**Objective**
Reproduce the records below verbatim, from their first line through the line containing "[x=162, y=329]", including both of those lines.

**Dataset entries**
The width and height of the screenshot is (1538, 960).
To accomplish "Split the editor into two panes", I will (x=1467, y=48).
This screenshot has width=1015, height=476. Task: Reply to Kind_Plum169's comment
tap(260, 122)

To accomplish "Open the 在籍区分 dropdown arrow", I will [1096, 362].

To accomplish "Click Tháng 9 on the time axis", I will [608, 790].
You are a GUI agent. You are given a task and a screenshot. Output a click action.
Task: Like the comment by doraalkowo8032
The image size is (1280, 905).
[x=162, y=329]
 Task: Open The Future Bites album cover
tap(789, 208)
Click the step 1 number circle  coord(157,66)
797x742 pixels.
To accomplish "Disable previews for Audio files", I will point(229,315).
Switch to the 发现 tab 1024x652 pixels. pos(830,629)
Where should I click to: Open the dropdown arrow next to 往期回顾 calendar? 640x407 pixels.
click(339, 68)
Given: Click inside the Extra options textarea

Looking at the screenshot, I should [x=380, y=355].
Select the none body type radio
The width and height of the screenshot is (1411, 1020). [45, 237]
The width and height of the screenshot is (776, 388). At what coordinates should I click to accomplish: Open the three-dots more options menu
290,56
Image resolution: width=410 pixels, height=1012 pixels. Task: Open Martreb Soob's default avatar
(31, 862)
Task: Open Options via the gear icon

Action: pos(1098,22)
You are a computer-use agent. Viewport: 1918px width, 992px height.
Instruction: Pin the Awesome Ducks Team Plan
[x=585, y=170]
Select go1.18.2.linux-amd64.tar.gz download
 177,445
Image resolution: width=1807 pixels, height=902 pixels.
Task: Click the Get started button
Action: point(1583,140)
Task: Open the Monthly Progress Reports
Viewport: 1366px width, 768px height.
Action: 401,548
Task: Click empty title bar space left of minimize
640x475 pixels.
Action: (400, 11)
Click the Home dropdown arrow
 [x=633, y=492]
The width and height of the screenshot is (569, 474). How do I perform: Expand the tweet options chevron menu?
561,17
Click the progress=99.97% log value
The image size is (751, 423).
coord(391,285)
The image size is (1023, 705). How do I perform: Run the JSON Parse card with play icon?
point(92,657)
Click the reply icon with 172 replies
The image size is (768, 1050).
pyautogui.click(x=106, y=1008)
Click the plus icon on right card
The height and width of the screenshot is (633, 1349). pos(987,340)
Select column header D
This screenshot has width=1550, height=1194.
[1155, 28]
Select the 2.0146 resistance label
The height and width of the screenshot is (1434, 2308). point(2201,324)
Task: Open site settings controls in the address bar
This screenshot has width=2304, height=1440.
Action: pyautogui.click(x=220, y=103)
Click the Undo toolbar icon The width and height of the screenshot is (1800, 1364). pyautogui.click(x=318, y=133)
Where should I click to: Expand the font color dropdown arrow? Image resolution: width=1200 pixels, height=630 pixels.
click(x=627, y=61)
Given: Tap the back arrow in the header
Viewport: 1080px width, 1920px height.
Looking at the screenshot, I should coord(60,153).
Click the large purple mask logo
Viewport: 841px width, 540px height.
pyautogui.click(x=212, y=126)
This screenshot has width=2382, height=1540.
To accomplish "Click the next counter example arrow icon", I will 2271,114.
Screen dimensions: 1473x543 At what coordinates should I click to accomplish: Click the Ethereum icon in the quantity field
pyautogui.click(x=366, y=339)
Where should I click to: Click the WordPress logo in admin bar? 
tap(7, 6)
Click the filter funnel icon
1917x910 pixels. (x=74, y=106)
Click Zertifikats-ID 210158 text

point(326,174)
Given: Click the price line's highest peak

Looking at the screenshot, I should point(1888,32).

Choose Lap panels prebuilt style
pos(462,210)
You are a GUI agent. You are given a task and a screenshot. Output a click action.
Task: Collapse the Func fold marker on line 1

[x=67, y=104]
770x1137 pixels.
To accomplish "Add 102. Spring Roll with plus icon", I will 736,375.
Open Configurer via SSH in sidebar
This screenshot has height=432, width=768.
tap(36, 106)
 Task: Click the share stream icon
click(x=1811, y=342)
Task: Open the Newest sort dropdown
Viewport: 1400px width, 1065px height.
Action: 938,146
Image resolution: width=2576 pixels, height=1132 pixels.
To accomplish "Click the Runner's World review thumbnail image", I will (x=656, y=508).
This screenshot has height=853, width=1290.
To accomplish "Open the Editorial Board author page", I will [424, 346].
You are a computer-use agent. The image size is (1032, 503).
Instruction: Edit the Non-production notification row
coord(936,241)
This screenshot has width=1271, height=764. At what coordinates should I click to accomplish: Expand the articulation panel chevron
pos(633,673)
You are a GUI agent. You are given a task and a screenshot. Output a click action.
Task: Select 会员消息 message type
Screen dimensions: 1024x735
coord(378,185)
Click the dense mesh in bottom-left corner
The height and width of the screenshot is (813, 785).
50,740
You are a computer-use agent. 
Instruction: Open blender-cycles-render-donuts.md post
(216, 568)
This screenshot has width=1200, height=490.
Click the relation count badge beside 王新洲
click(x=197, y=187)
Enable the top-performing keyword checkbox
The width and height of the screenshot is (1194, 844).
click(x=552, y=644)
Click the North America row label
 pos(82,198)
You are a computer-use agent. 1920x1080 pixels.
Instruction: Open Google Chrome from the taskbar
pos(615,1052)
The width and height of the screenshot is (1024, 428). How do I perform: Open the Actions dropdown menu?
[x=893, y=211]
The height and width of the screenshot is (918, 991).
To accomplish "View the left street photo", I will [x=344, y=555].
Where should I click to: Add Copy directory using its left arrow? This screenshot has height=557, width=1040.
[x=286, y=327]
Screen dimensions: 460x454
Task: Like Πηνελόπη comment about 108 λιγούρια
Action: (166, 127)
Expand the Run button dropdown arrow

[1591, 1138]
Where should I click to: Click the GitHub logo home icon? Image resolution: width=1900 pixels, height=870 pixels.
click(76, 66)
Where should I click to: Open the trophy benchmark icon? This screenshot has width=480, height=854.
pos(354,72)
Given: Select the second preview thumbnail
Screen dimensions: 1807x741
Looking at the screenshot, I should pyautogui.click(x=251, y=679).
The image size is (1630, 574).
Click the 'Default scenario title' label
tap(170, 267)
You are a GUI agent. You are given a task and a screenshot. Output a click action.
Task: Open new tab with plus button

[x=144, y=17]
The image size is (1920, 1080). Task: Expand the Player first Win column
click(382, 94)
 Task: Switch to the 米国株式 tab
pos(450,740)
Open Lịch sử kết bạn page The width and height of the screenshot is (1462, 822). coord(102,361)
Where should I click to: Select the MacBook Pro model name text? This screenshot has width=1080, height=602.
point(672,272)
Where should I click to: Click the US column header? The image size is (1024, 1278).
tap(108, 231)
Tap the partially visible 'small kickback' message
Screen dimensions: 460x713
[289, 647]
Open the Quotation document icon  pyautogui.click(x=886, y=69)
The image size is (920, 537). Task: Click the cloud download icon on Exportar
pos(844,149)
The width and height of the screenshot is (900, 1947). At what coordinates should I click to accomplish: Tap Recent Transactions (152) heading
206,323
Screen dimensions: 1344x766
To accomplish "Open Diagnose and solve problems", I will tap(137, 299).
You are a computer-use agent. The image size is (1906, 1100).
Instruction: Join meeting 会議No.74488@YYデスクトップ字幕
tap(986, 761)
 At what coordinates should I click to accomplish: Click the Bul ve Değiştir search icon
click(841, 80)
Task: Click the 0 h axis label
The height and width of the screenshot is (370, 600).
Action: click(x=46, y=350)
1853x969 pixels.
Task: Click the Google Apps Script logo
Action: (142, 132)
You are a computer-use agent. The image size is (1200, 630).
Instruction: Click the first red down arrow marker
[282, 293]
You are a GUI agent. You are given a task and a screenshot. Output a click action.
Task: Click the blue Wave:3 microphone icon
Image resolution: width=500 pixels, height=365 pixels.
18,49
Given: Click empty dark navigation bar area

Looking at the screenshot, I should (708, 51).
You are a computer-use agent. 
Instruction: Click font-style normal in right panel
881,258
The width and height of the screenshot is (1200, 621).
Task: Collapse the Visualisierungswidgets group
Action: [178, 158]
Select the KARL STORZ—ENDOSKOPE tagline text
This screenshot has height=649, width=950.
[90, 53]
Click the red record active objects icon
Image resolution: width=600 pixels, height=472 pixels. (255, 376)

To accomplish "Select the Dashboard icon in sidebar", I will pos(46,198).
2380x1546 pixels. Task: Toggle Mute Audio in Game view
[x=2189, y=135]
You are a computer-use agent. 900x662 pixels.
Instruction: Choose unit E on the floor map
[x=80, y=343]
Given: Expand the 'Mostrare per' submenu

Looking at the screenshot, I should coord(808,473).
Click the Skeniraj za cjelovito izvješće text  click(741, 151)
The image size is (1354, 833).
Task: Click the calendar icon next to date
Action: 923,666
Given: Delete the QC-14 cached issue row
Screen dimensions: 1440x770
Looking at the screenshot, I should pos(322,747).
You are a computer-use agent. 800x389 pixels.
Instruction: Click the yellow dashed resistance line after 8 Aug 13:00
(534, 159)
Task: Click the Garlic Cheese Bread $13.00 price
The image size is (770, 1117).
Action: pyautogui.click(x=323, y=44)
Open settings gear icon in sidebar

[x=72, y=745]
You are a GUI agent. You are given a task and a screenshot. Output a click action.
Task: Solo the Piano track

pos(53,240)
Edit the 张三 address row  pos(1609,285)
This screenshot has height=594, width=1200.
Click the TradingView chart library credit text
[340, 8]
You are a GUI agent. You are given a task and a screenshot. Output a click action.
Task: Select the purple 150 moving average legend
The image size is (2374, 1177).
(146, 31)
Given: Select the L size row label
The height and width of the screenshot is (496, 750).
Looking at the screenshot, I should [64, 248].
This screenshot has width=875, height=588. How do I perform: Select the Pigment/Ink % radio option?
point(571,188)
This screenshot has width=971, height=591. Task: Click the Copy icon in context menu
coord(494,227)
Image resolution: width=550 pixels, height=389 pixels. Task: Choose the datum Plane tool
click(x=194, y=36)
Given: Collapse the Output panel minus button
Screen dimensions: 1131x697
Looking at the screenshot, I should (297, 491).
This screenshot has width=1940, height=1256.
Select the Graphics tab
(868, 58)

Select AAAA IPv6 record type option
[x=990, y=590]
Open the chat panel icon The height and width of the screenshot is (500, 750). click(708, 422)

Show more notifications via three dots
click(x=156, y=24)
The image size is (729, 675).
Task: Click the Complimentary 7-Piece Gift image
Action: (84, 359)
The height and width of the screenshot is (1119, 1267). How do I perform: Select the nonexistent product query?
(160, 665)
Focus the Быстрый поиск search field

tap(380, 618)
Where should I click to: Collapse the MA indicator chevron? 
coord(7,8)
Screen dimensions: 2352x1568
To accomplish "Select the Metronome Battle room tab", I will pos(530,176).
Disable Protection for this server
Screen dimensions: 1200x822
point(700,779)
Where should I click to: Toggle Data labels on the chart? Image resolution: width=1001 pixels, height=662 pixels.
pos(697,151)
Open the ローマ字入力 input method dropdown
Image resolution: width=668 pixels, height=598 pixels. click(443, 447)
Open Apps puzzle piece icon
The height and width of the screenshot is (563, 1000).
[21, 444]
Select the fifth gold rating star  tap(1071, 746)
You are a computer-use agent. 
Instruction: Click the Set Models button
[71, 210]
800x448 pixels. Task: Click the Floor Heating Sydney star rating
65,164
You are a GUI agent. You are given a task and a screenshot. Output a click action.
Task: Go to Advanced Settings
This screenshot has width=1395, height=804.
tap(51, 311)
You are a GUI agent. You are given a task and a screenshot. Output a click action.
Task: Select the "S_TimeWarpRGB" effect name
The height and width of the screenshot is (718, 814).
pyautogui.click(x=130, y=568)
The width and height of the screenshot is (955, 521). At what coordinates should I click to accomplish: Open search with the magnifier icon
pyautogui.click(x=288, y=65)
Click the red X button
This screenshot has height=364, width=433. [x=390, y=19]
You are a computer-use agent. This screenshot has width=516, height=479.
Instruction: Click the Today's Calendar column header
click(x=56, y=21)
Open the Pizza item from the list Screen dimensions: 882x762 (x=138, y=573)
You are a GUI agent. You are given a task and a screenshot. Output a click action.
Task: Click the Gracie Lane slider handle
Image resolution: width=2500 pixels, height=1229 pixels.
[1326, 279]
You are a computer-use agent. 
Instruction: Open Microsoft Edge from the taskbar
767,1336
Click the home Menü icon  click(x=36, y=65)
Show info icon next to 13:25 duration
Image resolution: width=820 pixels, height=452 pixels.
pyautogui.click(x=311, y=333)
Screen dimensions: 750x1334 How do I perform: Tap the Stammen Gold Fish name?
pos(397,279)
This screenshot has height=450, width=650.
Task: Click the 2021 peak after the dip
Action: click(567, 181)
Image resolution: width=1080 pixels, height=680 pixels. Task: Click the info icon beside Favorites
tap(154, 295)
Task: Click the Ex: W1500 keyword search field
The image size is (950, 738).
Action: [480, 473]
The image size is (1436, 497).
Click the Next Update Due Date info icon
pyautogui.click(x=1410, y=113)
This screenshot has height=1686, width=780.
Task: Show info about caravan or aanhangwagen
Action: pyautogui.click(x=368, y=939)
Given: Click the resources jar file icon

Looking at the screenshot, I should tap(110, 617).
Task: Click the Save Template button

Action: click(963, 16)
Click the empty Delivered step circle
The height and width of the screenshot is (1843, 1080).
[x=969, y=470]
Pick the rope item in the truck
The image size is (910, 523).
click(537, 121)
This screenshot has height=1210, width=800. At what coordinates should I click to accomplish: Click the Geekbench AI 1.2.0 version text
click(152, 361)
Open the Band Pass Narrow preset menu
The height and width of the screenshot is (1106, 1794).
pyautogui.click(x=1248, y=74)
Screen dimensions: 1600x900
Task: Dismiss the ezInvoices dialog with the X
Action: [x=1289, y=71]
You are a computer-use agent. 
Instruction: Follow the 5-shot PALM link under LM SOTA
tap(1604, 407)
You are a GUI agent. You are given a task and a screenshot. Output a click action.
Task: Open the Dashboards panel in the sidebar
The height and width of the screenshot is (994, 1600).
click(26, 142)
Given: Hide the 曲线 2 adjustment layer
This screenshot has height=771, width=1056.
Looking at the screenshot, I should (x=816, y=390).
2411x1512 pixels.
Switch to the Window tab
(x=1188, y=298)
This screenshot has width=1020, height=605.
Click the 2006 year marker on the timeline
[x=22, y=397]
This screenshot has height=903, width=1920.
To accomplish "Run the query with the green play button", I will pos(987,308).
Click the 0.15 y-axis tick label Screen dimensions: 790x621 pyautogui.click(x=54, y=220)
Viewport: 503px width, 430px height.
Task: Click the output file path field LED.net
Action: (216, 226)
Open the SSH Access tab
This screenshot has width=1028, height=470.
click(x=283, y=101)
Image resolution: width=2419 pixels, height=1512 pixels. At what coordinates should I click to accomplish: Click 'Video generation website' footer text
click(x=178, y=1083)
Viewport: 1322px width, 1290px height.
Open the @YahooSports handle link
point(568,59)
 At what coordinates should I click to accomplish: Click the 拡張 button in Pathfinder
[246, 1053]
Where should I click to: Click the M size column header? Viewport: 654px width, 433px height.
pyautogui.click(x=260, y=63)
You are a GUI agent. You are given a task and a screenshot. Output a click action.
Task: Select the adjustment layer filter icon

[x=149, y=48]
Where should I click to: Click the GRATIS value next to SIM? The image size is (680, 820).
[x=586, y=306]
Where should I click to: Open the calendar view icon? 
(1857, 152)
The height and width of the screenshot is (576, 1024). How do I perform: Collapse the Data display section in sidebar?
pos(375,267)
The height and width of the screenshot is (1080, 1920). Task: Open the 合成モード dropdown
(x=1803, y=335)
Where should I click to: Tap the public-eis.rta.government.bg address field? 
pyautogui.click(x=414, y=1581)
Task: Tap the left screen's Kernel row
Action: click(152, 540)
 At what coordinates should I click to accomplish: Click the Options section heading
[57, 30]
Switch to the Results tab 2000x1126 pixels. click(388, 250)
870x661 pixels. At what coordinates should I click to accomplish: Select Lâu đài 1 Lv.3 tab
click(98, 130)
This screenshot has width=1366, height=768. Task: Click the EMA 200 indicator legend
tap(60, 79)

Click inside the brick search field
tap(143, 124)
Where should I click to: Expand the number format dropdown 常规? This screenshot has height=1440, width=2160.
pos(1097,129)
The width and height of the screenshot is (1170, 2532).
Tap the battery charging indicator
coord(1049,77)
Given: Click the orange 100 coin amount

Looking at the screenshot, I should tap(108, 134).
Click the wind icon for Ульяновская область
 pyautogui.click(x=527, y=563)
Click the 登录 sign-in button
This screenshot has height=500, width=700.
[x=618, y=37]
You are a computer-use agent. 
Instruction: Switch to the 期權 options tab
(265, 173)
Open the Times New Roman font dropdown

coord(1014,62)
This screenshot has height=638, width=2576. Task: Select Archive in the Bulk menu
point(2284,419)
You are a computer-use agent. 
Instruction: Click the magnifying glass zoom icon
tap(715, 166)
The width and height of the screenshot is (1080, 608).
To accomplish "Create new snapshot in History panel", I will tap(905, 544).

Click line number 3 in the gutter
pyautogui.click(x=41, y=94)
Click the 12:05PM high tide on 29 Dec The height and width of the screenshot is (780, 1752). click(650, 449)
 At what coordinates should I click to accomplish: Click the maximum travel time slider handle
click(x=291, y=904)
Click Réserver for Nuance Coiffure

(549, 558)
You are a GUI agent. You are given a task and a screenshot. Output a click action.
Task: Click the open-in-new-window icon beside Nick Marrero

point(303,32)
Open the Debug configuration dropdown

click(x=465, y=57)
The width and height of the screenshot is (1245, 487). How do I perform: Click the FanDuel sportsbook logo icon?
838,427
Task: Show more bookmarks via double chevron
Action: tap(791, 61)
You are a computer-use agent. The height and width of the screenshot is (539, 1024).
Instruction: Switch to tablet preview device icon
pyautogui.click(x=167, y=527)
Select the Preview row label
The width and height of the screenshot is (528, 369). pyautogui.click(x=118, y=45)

**Task output**
The width and height of the screenshot is (1538, 960).
To accomplish "Split the editor into two panes", I will (x=1467, y=48).
This screenshot has width=1015, height=476. Task: Reply to Kind_Plum169's comment
tap(260, 122)

To accomplish "Open the 在籍区分 dropdown arrow", I will [1096, 362].

To accomplish "Click Tháng 9 on the time axis", I will [608, 790].
You are a GUI agent. You are given a task and a screenshot. Output a click action.
Task: Like the comment by doraalkowo8032
The image size is (1280, 905).
[x=162, y=329]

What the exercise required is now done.